> _Given text_:

--------------------------------

- Title card
- Genre: Current affairs
- Country of origin: Australia
- Original language: English
- No. of seasons: 25

Production
- Running time: 23 minutes

Original release
- Network: Seven Network
- Release: 30 January 1995 – 29 November 2019

Related
- Real Life (1992–1994);

= Today Tonight =

Australian television program

History of Today Tonight editions

Today Tonight is an Australian current affairs television program produced by the Seven Network. It aired from January 1995 to November 2019 in Adelaide and Perth. Editions in Brisbane, Sydney and Melbourne were previously produced before being cancelled in February 2014.

==History==
Following the cancellation of Real Life, presented by Stan Grant late in 1994, Today Tonight was launched in January 1995 to replace it, with separate editions for each main metropolitan market (Sydney, Melbourne, Brisbane, Adelaide and Perth).

Over summer, it was usual for Today Tonight to present a single edition broadcast across the entire east coast of Australia (that is, combining Sydney, Melbourne, and Brisbane).

Today Tonight nationally was the last program to win the Logie for Most Popular Public Affairs Program before that award was discontinued.

=== South Australia ===
The South Australian edition was hosted by Rosanna Mangiarelli.

Since the program's inception in South Australia in 1995 until 2007, Leigh McClusky fronted the South Australian edition of the program, only taking leave over summer and to give birth to her son in 2002 (John Riddell filled in) and to have a daughter in 2006 (Rosanna Mangiarelli filled in). When the program first started, it rated 100,000 behind its competitor, A Current Affair, although ratings steadily increased. In 2001, Today Tonight began outrating A Current Affair in what became a 4-year winning streak.

McClusky announced on 6 February 2007, she would leave the programme to have twins, and would not return. She presented her last show on 17 August 2007. Rosanna Mangiarelli began as presenter on 20 August 2007 after several years as substitute presenter.

--------------------------------

> _Data listing_:
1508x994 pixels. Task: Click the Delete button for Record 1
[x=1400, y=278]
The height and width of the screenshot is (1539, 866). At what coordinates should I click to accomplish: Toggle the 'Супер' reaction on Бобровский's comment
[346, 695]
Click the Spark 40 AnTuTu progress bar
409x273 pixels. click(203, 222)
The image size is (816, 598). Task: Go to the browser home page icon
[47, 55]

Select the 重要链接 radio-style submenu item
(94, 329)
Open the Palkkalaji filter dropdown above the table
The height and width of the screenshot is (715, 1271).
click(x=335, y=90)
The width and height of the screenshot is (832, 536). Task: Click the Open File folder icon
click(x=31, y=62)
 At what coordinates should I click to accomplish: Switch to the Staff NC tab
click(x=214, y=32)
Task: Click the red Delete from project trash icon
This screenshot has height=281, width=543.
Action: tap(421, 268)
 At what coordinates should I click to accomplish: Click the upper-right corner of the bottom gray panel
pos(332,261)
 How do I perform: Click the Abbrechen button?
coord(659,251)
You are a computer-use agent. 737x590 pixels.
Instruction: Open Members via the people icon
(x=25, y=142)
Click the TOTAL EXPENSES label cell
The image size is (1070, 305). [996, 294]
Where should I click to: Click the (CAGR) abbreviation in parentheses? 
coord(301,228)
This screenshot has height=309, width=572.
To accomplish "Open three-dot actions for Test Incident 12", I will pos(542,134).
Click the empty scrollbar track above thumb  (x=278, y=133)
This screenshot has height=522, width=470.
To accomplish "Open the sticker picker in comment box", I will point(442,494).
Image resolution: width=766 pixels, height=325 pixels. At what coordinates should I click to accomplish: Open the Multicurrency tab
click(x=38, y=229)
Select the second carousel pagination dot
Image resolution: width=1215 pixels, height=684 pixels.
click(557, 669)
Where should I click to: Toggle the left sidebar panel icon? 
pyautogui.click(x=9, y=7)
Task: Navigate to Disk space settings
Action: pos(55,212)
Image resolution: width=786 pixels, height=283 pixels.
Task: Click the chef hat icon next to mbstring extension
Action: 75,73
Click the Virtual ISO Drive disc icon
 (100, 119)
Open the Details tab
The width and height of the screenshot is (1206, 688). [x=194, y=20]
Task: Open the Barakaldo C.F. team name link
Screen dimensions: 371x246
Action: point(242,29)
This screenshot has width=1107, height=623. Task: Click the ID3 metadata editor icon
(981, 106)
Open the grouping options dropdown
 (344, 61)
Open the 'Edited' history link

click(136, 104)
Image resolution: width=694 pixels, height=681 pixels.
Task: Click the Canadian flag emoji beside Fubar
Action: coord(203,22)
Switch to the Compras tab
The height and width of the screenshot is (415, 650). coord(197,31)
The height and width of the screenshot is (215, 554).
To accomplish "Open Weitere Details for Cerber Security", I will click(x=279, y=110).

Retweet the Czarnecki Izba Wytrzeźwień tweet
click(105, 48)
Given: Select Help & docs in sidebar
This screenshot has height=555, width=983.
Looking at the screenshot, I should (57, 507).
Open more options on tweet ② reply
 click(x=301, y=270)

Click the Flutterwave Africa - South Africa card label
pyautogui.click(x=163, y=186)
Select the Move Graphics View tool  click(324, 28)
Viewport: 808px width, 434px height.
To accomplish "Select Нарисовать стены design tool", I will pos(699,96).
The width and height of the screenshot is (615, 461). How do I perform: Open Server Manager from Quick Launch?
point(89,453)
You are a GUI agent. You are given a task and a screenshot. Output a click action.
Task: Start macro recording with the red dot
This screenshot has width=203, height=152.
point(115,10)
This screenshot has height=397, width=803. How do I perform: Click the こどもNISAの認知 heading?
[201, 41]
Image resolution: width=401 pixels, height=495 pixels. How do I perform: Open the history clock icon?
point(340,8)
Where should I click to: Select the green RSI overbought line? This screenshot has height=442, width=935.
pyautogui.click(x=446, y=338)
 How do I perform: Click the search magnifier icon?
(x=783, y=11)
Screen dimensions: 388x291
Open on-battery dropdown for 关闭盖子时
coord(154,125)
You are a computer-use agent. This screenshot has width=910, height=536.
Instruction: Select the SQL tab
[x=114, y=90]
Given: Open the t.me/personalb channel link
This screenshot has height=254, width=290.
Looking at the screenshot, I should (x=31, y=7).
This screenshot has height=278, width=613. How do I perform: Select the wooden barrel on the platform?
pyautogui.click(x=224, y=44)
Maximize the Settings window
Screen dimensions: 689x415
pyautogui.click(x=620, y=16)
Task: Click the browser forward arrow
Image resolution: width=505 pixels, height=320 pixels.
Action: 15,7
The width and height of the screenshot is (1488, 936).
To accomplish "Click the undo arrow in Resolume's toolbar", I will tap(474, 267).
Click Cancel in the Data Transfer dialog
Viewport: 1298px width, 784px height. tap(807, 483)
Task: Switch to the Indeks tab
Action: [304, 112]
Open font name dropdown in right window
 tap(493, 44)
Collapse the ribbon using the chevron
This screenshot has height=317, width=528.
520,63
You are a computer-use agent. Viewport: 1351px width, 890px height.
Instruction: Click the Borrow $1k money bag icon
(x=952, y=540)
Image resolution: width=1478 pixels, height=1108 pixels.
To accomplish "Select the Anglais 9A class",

--------------------------------

> _Set of tasks_:
a) Answer these questions from the Today Tonight text:
(i) Which network produced the program?
(ii) Which program did Today Tonight replace when it launched?
(iii) On what date did Rosanna Mangiarelli begin as presenter of the South Australian edition?
b) Turn the paragraph of the Today Tonight text that starts "Since the program's inception in South Australia" into a short bulleted list that keeps its main facts.
The listing comes from a different source than the Today Tonight text.

> _Task-by-task answers_:
a)
(i) The Seven Network.
(ii) Real Life.
(iii) 20 August 2007.

b)
- Leigh McClusky fronted the South Australian edition from its start in 1995 until 2007.
- She took leave only over summer, for her son's birth in 2002 (John Riddell filled in) and for her daughter's birth in 2006 (Rosanna Mangiarelli filled in).
- At first the program rated 100,000 behind A Current Affair, but ratings steadily increased.
- In 2001 it began outrating A Current Affair, starting a 4-year winning streak.